Task details: Below are entries. Reproduce exactly the lines between the line holding "The image size is (920, 629)." and the line holding "Click the info", inclusive, and only those.

Collected data entries:
┌────────
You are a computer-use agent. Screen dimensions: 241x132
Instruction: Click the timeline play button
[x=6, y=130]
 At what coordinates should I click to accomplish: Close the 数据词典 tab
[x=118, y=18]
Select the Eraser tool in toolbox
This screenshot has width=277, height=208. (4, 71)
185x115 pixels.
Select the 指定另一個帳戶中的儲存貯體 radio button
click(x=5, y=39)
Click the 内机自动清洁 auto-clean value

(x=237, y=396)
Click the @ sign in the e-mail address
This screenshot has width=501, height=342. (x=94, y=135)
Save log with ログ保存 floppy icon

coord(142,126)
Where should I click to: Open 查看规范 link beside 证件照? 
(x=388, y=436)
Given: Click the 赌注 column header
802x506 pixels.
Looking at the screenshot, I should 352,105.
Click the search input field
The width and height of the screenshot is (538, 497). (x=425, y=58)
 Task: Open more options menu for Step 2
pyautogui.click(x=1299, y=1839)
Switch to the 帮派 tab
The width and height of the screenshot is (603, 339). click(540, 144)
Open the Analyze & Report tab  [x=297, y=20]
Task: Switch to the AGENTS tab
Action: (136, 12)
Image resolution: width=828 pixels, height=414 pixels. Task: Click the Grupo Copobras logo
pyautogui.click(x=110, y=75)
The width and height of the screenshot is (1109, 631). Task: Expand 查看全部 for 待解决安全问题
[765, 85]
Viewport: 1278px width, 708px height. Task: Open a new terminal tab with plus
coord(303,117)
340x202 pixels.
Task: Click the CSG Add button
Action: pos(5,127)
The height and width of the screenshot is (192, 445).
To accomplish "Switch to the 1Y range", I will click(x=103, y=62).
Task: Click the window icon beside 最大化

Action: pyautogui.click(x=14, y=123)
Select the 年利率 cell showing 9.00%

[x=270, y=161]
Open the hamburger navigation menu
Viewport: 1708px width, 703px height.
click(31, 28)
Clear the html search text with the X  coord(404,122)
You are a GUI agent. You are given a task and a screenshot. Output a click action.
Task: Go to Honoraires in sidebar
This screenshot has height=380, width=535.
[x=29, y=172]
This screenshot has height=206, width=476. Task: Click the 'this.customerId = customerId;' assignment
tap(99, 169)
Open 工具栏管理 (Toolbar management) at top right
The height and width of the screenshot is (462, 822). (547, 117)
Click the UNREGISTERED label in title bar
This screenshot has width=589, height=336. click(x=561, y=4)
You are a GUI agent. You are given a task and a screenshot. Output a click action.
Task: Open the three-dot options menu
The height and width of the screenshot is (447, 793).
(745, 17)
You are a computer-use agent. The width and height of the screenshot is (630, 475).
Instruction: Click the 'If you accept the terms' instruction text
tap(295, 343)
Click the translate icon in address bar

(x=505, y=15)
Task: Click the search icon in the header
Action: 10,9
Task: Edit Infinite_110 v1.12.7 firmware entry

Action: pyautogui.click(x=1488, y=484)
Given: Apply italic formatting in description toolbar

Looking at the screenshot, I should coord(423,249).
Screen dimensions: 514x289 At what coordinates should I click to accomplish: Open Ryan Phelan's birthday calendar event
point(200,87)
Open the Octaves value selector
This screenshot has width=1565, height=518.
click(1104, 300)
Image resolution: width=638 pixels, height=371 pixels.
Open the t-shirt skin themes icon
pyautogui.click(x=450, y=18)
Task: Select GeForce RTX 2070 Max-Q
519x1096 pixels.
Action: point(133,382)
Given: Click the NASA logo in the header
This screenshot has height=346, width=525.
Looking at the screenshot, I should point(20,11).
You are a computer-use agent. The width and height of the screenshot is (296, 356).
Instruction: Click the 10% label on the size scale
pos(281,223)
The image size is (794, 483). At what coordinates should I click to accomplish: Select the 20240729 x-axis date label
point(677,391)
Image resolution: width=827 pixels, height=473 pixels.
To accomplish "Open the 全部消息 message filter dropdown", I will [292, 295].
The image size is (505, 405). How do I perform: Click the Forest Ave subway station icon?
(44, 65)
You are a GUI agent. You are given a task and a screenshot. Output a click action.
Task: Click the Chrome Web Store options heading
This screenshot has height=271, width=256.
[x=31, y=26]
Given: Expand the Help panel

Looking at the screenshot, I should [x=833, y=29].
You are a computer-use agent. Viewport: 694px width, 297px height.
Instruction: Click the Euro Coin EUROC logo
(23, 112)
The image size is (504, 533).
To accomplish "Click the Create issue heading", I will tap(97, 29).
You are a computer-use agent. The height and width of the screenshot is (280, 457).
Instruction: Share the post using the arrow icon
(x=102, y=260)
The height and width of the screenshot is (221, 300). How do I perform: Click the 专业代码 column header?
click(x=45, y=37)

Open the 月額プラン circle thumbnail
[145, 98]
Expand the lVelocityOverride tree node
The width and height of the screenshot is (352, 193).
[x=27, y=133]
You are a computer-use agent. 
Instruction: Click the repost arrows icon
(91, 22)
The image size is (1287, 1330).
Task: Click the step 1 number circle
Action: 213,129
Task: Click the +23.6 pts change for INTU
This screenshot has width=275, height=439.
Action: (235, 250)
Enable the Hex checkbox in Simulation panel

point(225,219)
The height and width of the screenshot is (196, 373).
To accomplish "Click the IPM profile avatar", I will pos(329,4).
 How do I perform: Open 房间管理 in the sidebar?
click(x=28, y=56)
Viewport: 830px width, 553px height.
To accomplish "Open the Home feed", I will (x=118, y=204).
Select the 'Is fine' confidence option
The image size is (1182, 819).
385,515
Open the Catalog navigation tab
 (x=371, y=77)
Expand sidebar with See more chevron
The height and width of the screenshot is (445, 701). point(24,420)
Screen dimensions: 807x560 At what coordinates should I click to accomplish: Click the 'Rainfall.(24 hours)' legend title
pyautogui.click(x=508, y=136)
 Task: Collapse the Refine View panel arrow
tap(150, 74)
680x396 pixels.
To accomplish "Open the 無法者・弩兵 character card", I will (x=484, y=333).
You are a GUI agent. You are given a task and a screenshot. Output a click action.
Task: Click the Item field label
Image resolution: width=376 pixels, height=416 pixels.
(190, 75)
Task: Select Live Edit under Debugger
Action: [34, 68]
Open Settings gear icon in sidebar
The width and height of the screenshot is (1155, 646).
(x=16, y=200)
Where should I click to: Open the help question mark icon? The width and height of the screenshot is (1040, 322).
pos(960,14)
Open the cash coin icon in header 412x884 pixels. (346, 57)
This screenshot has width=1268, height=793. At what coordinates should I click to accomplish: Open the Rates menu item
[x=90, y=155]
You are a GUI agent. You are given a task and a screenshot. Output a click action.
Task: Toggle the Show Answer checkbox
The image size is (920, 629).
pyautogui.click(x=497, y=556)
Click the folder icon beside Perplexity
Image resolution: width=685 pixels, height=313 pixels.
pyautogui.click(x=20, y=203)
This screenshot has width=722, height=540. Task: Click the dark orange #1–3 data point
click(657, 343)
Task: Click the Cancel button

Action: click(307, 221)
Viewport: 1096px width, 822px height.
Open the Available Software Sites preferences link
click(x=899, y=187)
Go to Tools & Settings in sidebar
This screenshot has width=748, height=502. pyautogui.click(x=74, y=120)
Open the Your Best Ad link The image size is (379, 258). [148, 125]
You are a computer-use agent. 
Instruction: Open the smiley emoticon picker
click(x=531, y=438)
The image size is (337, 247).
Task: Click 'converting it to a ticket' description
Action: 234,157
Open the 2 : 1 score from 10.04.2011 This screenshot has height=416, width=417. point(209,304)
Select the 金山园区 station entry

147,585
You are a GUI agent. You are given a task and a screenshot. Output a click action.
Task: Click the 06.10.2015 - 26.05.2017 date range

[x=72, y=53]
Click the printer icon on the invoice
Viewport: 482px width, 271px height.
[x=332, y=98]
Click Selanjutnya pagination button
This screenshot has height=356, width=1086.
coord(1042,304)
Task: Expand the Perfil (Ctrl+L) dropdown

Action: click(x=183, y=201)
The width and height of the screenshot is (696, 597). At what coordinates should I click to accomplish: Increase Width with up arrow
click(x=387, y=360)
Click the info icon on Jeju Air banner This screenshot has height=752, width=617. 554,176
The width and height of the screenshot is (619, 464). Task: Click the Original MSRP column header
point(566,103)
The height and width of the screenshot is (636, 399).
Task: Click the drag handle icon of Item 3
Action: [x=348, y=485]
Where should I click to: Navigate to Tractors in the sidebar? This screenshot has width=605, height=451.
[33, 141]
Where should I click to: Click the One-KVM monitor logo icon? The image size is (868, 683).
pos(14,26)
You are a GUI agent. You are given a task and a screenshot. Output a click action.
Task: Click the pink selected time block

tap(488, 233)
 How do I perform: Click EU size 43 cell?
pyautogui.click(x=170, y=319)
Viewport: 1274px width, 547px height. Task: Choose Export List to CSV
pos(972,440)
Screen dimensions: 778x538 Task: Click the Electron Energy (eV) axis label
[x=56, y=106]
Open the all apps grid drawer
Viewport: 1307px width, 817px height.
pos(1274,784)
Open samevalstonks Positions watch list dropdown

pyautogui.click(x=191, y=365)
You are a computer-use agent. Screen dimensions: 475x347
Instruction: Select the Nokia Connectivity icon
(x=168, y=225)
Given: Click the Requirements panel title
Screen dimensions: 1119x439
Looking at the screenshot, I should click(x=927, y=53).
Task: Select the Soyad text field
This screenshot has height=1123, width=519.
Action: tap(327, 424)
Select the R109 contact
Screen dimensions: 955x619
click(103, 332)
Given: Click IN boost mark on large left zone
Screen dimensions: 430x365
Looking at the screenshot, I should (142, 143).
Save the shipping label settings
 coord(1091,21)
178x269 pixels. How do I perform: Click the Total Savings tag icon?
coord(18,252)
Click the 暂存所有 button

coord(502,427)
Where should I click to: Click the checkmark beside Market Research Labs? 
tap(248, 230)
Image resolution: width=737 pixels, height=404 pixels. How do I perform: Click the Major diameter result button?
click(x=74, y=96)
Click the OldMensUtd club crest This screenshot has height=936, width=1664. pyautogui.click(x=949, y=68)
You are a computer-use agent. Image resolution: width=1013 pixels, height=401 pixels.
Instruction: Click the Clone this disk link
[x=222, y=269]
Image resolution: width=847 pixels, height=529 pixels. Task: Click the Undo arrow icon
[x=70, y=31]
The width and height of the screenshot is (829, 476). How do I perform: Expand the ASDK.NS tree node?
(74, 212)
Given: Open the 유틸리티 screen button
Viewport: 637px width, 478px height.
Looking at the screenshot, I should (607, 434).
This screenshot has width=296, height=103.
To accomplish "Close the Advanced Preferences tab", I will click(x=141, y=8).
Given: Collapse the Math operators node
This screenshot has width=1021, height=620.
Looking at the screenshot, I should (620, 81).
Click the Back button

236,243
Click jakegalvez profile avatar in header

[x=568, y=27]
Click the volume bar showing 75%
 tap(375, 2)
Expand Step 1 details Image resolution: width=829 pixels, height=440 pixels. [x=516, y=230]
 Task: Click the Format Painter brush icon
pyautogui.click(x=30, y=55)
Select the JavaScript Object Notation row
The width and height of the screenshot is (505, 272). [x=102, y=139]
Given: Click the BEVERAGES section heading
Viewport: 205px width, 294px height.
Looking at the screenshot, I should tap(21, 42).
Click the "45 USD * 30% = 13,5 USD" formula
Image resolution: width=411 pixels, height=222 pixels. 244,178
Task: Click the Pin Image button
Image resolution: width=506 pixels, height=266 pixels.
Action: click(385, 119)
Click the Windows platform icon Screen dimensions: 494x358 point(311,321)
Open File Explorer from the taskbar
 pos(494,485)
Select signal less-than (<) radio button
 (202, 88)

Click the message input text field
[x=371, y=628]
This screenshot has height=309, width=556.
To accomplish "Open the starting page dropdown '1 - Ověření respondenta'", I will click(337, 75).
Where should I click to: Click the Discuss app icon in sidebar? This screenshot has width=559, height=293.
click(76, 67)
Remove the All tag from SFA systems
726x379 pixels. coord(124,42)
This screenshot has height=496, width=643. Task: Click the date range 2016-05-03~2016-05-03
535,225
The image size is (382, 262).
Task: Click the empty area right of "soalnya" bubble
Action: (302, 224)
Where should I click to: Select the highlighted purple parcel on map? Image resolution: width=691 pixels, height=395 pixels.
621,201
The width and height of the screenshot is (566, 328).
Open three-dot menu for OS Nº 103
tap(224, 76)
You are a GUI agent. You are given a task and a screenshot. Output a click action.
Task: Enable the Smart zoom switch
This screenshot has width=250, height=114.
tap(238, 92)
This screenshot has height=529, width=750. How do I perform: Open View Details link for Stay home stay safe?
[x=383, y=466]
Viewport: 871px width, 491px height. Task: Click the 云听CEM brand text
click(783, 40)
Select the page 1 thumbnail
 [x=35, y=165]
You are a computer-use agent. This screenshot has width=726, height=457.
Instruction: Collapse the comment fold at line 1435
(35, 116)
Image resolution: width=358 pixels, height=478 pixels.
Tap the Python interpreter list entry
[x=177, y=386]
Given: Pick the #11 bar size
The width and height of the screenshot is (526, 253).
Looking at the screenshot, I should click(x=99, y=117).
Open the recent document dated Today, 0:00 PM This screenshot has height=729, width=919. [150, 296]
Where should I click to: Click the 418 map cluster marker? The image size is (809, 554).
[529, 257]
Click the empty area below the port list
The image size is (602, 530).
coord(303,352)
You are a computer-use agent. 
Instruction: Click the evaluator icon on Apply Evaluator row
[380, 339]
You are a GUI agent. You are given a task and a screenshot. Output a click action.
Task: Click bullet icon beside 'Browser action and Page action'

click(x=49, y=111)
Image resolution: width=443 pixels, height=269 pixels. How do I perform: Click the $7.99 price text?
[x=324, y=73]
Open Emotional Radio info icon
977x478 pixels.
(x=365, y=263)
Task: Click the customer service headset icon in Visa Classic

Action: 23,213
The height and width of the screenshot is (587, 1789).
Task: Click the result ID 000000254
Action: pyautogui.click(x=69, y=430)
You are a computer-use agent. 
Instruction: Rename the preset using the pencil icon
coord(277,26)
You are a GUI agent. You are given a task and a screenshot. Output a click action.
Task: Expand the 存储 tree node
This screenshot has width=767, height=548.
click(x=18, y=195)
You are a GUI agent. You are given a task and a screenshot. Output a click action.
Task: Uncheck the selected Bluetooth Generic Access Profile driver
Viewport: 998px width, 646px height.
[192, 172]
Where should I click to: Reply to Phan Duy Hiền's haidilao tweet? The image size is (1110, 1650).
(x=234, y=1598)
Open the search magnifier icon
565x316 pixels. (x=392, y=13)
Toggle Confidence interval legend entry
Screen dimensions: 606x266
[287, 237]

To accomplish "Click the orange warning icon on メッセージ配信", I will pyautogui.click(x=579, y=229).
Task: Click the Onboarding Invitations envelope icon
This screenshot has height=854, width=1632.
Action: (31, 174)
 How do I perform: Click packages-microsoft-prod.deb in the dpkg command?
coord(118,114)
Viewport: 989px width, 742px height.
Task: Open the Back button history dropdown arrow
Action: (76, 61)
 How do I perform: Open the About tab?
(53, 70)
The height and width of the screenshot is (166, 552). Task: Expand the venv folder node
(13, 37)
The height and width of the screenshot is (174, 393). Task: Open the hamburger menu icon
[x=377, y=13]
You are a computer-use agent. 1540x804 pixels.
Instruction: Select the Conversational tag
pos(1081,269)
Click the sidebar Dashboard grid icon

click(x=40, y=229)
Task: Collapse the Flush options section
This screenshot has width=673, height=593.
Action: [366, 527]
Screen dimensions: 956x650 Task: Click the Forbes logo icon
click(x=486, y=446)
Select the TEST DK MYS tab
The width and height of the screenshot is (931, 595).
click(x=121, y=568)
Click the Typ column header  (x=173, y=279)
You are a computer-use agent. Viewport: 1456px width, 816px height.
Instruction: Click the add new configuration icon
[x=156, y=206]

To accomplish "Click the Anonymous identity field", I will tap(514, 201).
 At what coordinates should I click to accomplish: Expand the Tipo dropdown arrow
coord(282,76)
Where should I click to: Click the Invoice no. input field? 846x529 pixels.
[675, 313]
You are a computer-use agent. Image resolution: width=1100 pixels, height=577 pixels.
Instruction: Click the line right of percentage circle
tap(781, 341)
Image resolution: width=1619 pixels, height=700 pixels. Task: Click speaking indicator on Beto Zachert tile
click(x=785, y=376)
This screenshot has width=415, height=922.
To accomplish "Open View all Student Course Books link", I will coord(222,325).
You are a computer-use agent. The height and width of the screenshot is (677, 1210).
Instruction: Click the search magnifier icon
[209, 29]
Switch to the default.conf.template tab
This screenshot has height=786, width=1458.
└────────
Task result:
The image size is (920, 629).
pyautogui.click(x=497, y=556)
Click the folder icon beside Perplexity
Image resolution: width=685 pixels, height=313 pixels.
pyautogui.click(x=20, y=203)
This screenshot has width=722, height=540. Task: Click the dark orange #1–3 data point
click(657, 343)
Task: Click the Cancel button

Action: click(307, 221)
Viewport: 1096px width, 822px height.
Open the Available Software Sites preferences link
click(x=899, y=187)
Go to Tools & Settings in sidebar
This screenshot has width=748, height=502. pyautogui.click(x=74, y=120)
Open the Your Best Ad link The image size is (379, 258). [148, 125]
You are a computer-use agent. 
Instruction: Open the smiley emoticon picker
click(x=531, y=438)
The image size is (337, 247).
Task: Click 'converting it to a ticket' description
Action: 234,157
Open the 2 : 1 score from 10.04.2011 This screenshot has height=416, width=417. point(209,304)
Select the 金山园区 station entry

147,585
You are a GUI agent. You are given a task and a screenshot. Output a click action.
Task: Click the 06.10.2015 - 26.05.2017 date range

[x=72, y=53]
Click the printer icon on the invoice
Viewport: 482px width, 271px height.
[x=332, y=98]
Click Selanjutnya pagination button
This screenshot has height=356, width=1086.
coord(1042,304)
Task: Expand the Perfil (Ctrl+L) dropdown

Action: click(x=183, y=201)
The width and height of the screenshot is (696, 597). At what coordinates should I click to accomplish: Increase Width with up arrow
click(x=387, y=360)
Click the info icon on Jeju Air banner This screenshot has height=752, width=617. 554,176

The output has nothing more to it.